O pior momento da crise econômica causada pela pandemia de Covid-19 já ficou para trás? A julgar por dois dados relativos ao emprego no Brasil, ainda é difícil saber. O Cadastro Geral de Empregados e Desempregados, do Ministério da Economia, traz números positivos para agosto, com a criação de 249 mil postos de trabalho com carteira assinada. É o segundo mês consecutivo com saldo positivo (em julho foram 131 mil novas vagas), depois de uma sequência de quatro meses, de março a junho, com mais demissões que contratações.
O mesmo otimismo trazido pelo número total do Caged se mantém quando os números são desmembrados. Isso porque, ao contrário de julho, quando o ramo de serviços ainda demitiu mais que contratou, em agosto todos os setores tiveram saldo positivo, puxados pela indústria de transformação, com quase 93 mil novas vagas. Também na distribuição geográfica houve melhorias, com todos os estados brasileiros e o Distrito Federal registrando aumento no emprego com carteira assinada – em julho, Rio de Janeiro, Sergipe e Amapá haviam registrado mais demissões que contratações.
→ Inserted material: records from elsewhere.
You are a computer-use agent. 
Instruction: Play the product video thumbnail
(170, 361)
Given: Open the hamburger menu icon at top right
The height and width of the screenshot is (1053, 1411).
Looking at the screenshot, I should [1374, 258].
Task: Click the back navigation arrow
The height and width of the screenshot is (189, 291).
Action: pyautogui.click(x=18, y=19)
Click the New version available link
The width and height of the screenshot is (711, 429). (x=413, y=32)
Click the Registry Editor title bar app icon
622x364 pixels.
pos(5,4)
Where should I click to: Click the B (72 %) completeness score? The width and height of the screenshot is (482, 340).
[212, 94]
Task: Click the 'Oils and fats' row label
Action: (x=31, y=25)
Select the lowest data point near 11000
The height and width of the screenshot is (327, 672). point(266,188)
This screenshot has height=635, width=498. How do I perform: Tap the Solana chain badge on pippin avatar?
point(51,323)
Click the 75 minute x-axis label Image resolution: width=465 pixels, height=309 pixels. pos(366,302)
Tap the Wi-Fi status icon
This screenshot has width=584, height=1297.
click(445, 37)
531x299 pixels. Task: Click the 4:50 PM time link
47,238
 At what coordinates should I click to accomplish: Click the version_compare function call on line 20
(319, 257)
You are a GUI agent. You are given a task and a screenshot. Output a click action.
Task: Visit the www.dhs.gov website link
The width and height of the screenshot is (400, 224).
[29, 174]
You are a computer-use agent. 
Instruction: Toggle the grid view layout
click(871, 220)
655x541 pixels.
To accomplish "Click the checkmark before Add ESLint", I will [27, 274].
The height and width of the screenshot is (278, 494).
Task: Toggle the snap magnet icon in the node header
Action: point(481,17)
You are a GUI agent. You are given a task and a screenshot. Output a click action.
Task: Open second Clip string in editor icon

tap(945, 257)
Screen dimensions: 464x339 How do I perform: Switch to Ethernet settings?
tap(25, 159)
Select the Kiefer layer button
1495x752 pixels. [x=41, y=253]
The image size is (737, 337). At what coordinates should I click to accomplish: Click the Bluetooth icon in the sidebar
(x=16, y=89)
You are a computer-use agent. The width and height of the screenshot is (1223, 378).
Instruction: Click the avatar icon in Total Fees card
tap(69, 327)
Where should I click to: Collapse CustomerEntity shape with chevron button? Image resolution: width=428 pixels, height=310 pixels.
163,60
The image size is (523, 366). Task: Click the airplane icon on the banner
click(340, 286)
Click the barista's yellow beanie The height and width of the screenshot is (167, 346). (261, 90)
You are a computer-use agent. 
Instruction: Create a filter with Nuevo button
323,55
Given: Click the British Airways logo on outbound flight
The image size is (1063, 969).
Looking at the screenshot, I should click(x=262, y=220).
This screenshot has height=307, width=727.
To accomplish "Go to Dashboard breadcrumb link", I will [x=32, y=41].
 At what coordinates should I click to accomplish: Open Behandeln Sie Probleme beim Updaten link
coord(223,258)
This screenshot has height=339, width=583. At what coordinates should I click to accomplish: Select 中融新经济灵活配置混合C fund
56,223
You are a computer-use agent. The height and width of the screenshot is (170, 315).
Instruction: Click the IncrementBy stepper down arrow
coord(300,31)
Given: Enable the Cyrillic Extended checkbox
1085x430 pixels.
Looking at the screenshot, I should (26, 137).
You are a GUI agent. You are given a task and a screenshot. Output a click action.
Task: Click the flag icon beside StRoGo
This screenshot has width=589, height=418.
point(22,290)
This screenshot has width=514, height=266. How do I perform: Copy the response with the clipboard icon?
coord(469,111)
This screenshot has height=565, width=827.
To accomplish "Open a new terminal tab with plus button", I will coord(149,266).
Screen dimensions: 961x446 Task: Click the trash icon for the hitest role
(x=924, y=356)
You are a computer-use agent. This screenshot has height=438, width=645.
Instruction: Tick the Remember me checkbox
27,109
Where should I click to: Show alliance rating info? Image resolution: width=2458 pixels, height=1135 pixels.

Mesmo quem se propõe a enxergar o copo meio cheio, priorizando os números do Caged, haverá de admitir que a situação do emprego ainda está longe de ser confortável
Ainda há muito emprego a recuperar, no entanto: no acumulado do ano, o Caged registra o fechamento de 849 mil vagas de emprego formais. A retomada, depois que a pandemia causou um impacto devastador e rápido na economia mundial, sempre será mais lenta. Muitas empresas que geravam empregos estão perdidas; as que sobreviveram não necessariamente já recuperaram a mesma capacidade de antes. A demanda também continuará baixa por algum tempo em muitos setores, como os que envolvem algum tipo de contato humano, a exemplo de restaurantes e eventos, ou os de produtos considerados mais supérfluos, cuja compra pode ser adiada por famílias cuja situação financeira ainda é incerta.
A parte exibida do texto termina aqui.